There’s an expectation that couples do everything together. The sense of personal space has shrunk. A typical complaint by couples is that they’ve lost passion and live more like roommates. In order for there to be fire, there needs to be air, says Davis-Ganel. Agree on activities that can be done apart, and how often. Once agreed on, make participating in them a priority. Outside activities contribute to remaining an intriguing person. It’s not so much about how much time you can spend apart but how you are nurturing each other’s passions and interests. Fire.
Religion and holidays
Before marriage, couples need to discuss the place of religion and holiday celebrations in their lives. Questions to ask: To what degree do we practice? What are your family’s traditions? What are their expectations about holidays, and who would be angry if we didn’t meet those expectations? Will these things change after we have kids? How will we come to agreements and still satisfy individual spiritual needs?

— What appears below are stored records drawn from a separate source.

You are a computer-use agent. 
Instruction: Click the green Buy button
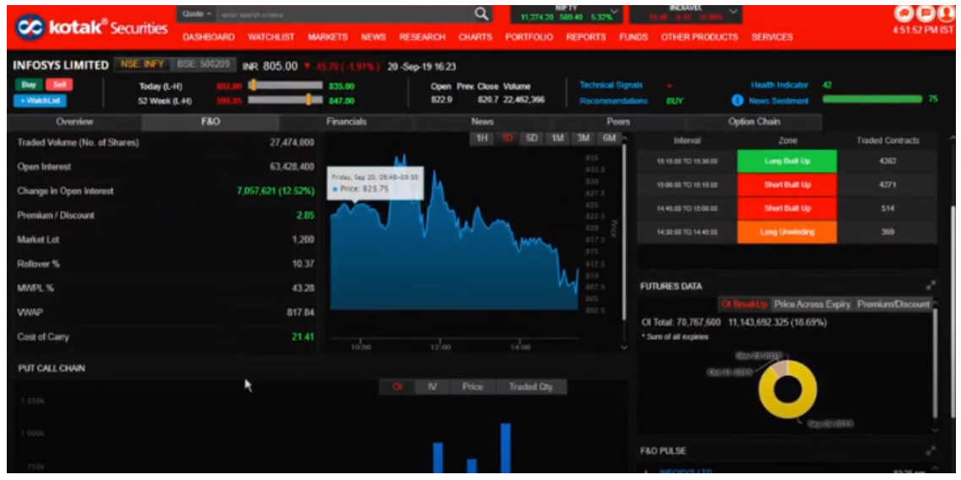coord(28,85)
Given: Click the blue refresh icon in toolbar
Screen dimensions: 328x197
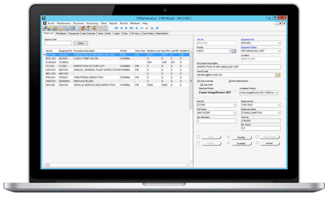Looking at the screenshot, I should 157,28.
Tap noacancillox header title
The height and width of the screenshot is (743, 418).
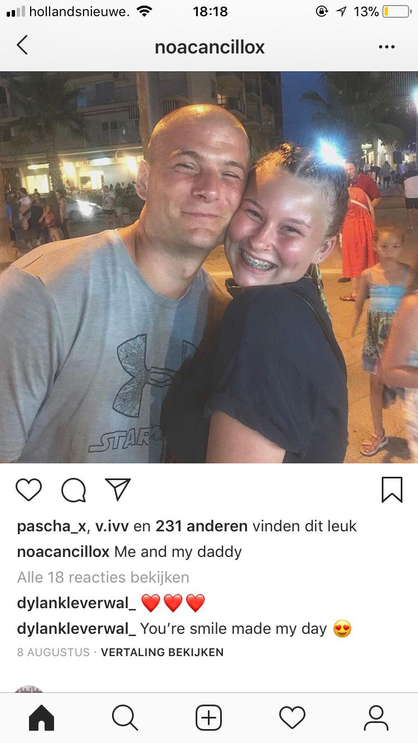pos(210,47)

After communication difficulties, money is the next most common reason people cite as a cause for divorce. It’s critical to express views about money and settle expectations early on. Ask: Are we going to combine our funds? What expenses will be covered by what funds? What about personal spending such as sporting events or that affinity for designer handbags? Agreeing on having personal funds is one way to address that. Spending on children’s education is another issue. Will they go to public school or private school? Will we pay for their college?

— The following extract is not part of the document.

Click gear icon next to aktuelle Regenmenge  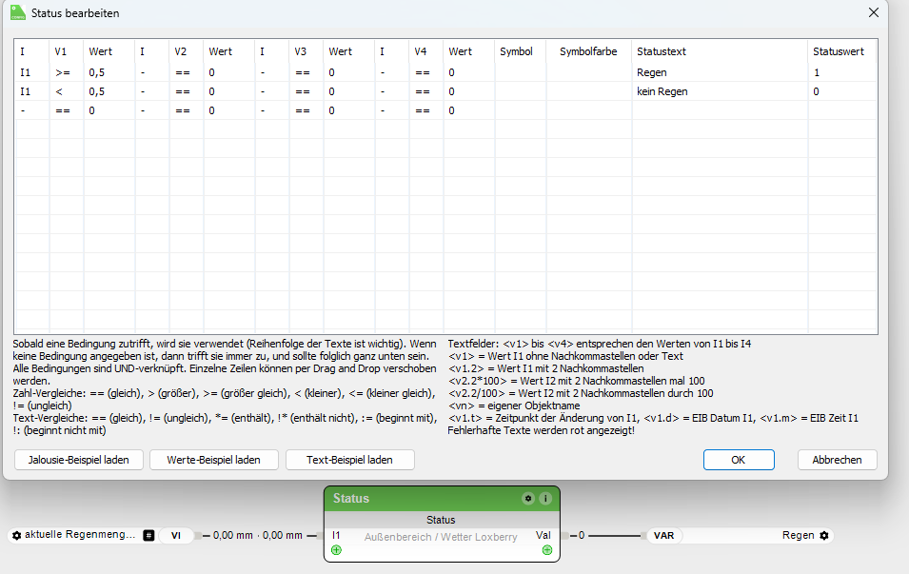pyautogui.click(x=17, y=535)
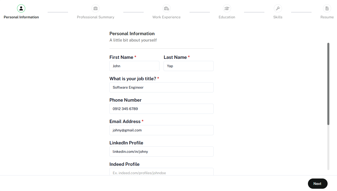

Some questions might be: What are our beliefs about who initiates sex? How frequently do we have sex? Where or when? What constitutes an affair? Could it be inappropriate texting, Internet pornography?
Obviously, couples need to discuss whether to have children. It might help to think about times spent around children. What was that like? If we face infertility, how will we manage that? Am I open to adoption? And the big question: When kids arrive, will both parents work or will one stay home?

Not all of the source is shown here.